Problème posé 1: Dans le texte sur les réactions au cadre financier de la CAQ, modifiez le passage qui s'ouvre sur les mots contenant « Gabriel Nadeau-Dubois de » et se ferme sur « par François Legault. » en remplaçant « cadre financier » par « plan budgétaire », puis donnez ce passage.
------ Texte à lire ------
Gabriel Nadeau-Dubois de Québec solidaire accuse pour sa part son adversaire caquiste d’être un politicien du passé. « Récemment, Québec solidaire a présenté sa vision 2030. Aujourd’hui, François Legault nous présente sa vision 1990. C’est un cadre financier d’une autre époque, pour un homme d’une autre époque », a-t-il affirmé.

« J’en reviens pas qu’une personne se présente devant les Québécois et Québécoises pour être premier ministre du Québec au 21e siècle et qu’il n’y ait même pas le mot “changement climatique” dans son cadre financier. Ça me renverse, ça me met sur le derrière », a ajouté M. Nadeau-Dubois.

Le chef du Parti conservateur du Québec, Éric Duhaime, a été le premier à réagir samedi au cadre financier de la CAQ. Il s’est attaqué aux déficits prévus par François Legault.
------ Entrées fournies ------
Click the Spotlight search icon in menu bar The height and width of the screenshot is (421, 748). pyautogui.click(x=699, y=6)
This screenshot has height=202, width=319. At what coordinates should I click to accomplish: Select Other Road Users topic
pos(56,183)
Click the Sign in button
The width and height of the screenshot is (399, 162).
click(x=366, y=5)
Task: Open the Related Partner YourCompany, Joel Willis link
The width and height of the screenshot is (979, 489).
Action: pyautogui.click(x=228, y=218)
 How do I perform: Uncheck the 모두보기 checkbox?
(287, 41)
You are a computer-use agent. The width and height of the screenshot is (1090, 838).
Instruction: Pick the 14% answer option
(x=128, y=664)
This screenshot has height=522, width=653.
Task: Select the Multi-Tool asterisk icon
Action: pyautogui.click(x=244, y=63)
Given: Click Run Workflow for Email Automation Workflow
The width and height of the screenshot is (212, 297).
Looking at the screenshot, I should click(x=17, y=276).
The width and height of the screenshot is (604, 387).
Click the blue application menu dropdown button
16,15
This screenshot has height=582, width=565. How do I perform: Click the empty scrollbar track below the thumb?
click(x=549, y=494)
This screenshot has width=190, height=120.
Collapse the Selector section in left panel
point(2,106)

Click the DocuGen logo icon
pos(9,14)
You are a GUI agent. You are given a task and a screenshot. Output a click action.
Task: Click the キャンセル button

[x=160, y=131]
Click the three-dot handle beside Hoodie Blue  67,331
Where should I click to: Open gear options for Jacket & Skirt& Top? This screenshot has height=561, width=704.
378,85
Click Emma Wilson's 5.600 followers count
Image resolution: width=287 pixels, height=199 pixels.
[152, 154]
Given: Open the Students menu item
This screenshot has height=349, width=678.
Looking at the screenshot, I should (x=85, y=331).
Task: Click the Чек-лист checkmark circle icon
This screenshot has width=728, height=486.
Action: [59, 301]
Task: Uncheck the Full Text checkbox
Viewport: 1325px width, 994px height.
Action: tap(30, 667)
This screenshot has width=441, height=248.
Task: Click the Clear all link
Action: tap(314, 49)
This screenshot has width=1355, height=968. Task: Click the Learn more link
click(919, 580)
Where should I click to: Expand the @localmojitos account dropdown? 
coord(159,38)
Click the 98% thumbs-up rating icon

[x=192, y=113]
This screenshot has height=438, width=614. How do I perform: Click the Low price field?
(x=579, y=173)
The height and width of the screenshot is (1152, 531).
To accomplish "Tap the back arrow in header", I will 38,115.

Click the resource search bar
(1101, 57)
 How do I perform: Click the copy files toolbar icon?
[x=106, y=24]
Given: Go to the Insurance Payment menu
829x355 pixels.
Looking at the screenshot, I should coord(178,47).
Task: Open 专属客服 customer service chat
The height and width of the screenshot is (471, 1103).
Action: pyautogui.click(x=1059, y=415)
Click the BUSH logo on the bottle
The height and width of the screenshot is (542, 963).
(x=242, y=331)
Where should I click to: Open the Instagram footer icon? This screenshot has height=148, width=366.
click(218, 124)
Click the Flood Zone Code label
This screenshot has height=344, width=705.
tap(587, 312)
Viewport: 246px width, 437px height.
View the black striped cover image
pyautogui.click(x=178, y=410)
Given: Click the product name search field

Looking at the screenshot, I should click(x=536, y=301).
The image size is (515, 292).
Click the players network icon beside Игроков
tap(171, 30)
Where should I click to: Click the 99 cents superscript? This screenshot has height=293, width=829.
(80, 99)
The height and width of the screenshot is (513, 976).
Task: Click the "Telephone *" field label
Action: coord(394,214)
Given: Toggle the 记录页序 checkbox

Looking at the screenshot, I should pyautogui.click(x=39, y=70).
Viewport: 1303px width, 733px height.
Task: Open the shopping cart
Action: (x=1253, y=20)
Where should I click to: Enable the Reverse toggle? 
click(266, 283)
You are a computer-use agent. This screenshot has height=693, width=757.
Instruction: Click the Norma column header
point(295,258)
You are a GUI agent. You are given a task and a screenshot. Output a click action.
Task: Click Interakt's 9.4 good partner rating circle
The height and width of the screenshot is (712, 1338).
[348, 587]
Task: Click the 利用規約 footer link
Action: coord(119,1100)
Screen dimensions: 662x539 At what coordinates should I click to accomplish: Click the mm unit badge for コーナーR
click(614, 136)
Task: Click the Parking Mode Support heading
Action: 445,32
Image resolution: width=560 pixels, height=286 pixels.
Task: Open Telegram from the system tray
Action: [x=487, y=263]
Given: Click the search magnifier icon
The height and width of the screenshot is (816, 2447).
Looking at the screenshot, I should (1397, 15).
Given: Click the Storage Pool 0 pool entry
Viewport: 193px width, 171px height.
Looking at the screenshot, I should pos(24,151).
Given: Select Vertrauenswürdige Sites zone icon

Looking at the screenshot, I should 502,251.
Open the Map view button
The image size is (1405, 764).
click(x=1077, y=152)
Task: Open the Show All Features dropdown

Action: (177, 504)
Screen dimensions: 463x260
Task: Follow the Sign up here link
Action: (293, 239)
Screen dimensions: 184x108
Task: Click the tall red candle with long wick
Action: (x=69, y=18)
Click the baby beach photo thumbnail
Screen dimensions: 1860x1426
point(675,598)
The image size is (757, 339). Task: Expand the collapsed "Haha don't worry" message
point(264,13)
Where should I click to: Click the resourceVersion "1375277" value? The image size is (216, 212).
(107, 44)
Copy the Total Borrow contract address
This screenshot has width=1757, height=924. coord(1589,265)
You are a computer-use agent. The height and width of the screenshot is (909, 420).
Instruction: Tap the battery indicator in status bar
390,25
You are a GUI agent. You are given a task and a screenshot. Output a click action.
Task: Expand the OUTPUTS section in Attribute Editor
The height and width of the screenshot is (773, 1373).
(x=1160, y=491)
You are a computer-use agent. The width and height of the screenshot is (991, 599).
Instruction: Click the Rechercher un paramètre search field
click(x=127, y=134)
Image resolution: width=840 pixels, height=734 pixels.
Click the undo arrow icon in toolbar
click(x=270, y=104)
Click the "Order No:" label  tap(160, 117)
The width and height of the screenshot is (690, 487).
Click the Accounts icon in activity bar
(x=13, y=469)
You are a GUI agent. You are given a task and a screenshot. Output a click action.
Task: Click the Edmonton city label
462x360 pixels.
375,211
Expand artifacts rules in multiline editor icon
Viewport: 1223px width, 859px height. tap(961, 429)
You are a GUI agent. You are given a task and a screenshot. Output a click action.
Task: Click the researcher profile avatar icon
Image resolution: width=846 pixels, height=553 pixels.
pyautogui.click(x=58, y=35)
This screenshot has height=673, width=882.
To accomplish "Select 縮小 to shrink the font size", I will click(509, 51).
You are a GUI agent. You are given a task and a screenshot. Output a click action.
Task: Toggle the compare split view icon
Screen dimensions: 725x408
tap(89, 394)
------
Problème posé 2: Recopiez sans changement les entrées allant de la ligne contenant « Given: Open the Students menu item » jusqu'à celle contenant « Action: [59, 301] », ces deux lignes comprises.

Corrigé de l'exercice 1:
Gabriel Nadeau-Dubois de Québec solidaire accuse pour sa part son adversaire caquiste d’être un politicien du passé. « Récemment, Québec solidaire a présenté sa vision 2030. Aujourd’hui, François Legault nous présente sa vision 1990. C’est un plan budgétaire d’une autre époque, pour un homme d’une autre époque », a-t-il affirmé.

« J’en reviens pas qu’une personne se présente devant les Québécois et Québécoises pour être premier ministre du Québec au 21e siècle et qu’il n’y ait même pas le mot “changement climatique” dans son plan budgétaire. Ça me renverse, ça me met sur le derrière », a ajouté M. Nadeau-Dubois.

Le chef du Parti conservateur du Québec, Éric Duhaime, a été le premier à réagir samedi au plan budgétaire de la CAQ. Il s’est attaqué aux déficits prévus par François Legault.

Corrigé de l'exercice 2:
Given: Open the Students menu item
This screenshot has height=349, width=678.
Looking at the screenshot, I should (x=85, y=331).
Task: Click the Чек-лист checkmark circle icon
This screenshot has width=728, height=486.
Action: [59, 301]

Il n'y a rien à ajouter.